An electronic will (or “e-will”) is a will that is created completely electronically, without paper and ink, including using digital signatures. The Uniform Law Commission -- an organization that provides states with model legislation they can adopt -- recently approved the Electronic Wills Act, which provides a framework for a valid electronic will. Under the Act, states determine how many witnesses are required or if a notary is required. Each state can decide whether the witnesses and notary must be physically present or if remote or virtual presence is permitted. The will has to be in text form, meaning that video and audio wills are not allowed. Once the will is signed, witnessed, and notarized (if required), the will is complete.
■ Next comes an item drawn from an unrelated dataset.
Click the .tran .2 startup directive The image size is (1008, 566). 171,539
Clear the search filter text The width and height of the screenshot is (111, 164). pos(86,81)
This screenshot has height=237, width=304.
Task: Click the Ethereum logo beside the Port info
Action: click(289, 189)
In addition to convenience, electronic wills could have some other benefits. If a will is stored online, it could be harder to lose the original copy. If the witness and notary verification process is remote, it can be recorded and stored with the will, so that the process is transparent. But there are concerns that electronic wills could be more subject to undue influence if a lawyer isn’t there in person to explain the details and witness the signing.
So far only Utah has enacted the Electronic Wills Act, but other states have their own laws that allow electronic wills. Nevada, Indiana, Arizona, and Florida have passed laws authorizing e-wills. California, the District of Columbia, New Hampshire, Texas, and Virginia have considered e-will legislation, but have not yet adopted a law. During the coronavirus pandemic, New York and Connecticut have issued executive orders allowing for the temporary electronic notarization or execution of wills.
Digital technology is only becoming more prevalent, so it seems likely that electronic wills are going to become more common, but there are questions as to how they will work in practice.